Monday 26 July 2010

Hunger

This 2008 film from the artist Steve McQueen is.....well..... the best British film for generations? One of the best films, full stop, of the past decade? Frankly, it will take us a bit more time before we can categorise it. For now, we know we have seen a genuine work of art that leaves our heads barely hanging onto our necks.
This film is exceptionally beautiful. Every shot of the snow, every long lingering shot. The shit. The crack on the ceiling, wall, leading to the young boy's face. It has a visual sense, with its still cameras and focus on inanimate objects, that shows what film should be about; the beauty of everything, how everything lives, how even a stretch of discarded wire will speak.

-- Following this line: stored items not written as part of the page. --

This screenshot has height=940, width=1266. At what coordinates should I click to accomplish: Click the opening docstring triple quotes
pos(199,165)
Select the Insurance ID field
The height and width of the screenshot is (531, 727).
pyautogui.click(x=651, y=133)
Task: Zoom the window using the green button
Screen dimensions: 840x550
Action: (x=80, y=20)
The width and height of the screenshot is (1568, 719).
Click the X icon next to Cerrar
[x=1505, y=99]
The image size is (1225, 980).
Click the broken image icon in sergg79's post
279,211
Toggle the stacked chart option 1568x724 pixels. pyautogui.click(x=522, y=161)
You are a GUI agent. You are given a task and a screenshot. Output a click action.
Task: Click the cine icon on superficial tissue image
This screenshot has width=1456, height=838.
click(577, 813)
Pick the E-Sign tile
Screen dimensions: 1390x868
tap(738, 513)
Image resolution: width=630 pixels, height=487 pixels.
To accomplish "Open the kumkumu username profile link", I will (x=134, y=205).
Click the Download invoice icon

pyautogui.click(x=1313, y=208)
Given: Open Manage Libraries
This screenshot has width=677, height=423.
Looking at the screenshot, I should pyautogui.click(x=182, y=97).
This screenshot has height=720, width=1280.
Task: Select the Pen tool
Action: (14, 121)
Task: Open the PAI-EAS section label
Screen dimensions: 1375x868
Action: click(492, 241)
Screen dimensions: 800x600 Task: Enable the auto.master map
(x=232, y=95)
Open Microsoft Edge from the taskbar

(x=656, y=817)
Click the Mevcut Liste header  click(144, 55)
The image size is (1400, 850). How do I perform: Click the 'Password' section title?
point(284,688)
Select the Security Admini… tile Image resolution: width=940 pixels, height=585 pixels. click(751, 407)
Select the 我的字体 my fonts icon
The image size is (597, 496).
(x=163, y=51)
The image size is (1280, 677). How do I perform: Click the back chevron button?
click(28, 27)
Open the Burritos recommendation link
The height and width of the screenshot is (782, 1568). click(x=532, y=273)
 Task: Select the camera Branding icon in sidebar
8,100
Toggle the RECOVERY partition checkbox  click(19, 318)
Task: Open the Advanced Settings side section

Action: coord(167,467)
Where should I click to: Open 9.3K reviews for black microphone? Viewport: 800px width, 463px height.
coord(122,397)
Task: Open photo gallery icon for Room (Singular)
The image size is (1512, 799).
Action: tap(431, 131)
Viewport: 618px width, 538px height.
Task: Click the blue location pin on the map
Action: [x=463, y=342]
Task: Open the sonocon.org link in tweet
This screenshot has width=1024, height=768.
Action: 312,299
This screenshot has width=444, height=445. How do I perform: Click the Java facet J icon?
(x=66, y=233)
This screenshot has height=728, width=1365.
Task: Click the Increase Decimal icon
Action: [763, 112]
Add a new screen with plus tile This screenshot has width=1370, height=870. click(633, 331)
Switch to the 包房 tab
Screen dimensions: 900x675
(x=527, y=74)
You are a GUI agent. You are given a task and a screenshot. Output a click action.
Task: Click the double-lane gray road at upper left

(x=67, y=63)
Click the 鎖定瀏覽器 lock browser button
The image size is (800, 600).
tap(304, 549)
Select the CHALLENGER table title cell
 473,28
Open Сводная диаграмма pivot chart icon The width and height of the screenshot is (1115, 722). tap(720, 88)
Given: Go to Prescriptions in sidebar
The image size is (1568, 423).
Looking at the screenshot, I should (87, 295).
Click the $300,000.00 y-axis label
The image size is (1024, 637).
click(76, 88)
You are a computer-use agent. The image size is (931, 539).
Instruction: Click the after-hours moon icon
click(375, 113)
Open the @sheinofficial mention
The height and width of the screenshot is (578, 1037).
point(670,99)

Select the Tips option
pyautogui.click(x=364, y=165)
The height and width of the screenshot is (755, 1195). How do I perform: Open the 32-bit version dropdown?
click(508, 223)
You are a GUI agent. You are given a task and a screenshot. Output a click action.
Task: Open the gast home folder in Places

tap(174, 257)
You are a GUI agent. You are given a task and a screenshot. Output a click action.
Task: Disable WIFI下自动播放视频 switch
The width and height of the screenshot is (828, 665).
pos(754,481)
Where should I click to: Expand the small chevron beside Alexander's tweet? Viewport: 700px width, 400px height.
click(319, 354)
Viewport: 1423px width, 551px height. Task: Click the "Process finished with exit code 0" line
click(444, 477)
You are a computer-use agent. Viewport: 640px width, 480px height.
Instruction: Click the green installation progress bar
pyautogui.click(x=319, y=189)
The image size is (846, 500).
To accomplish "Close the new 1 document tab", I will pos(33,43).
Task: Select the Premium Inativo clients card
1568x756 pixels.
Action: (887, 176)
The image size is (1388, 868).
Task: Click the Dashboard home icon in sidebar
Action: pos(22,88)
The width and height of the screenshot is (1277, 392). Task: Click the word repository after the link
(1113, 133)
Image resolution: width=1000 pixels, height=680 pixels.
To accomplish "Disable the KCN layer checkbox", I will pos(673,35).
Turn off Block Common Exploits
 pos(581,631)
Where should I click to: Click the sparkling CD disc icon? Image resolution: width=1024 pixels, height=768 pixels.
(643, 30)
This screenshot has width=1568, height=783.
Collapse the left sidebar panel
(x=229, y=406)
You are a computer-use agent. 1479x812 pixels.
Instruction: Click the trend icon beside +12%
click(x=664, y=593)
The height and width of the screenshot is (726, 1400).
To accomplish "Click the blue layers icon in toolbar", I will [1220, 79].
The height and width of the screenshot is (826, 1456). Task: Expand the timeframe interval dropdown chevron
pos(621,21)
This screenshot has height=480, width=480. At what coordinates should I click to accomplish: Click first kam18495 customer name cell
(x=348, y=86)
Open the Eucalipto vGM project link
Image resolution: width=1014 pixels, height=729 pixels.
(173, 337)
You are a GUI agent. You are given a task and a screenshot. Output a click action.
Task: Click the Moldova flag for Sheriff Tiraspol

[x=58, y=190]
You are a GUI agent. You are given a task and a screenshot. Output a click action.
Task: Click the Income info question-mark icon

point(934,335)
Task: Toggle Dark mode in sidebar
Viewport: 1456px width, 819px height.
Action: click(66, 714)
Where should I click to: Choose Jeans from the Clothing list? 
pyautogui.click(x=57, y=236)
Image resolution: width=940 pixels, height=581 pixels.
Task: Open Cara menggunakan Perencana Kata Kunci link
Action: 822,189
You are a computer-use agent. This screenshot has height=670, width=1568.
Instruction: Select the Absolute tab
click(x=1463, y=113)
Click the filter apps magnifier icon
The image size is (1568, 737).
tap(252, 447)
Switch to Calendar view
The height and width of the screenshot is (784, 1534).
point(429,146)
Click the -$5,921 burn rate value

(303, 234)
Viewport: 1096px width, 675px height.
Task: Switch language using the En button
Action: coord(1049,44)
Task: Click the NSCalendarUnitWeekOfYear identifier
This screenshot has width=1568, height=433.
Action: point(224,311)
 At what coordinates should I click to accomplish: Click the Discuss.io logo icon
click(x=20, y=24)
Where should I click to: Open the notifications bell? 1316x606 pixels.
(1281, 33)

This film is an example that the long shot does not make a realist film. McQueen's visuals and choice of narrative material mean that montage is a key aspect, no matter how long each shot lasts. By sticking so long on the sweeping, for example, McQueen has given an image something not in the image itself. A wonderful subversive creation of beauty from the normal viewing experience.
The two aspects that will always be commented on are the single take of multiple minutes, and what Fassbender does to his body. The latter is incredible, we'll leave questions of its necessity for elsewhere. The former works well, becomes beautiful, but also oddly enough emphasises how this is not a relaist film; the script is poetic rather than real, the rythm isn't entirely natural. The performances are not screen performances, nearly.
Politically, this film gives us all angles, coming down on one side then the other, not so much sitting on the fence as having a full foot buried on either side (it's at times a painful watch). Can this film be critiques for aethetic formalism, for the artistic invention superarrogating the political consequences? It's not like McQueen doesn't show us gritty reality. He also just shows how strange and beautiful and not-at-all-of-this-world the world really is.
This film has reached us like a thin line of lightening, a thunderbolt from the lithest and most beautiful deity. It stuns.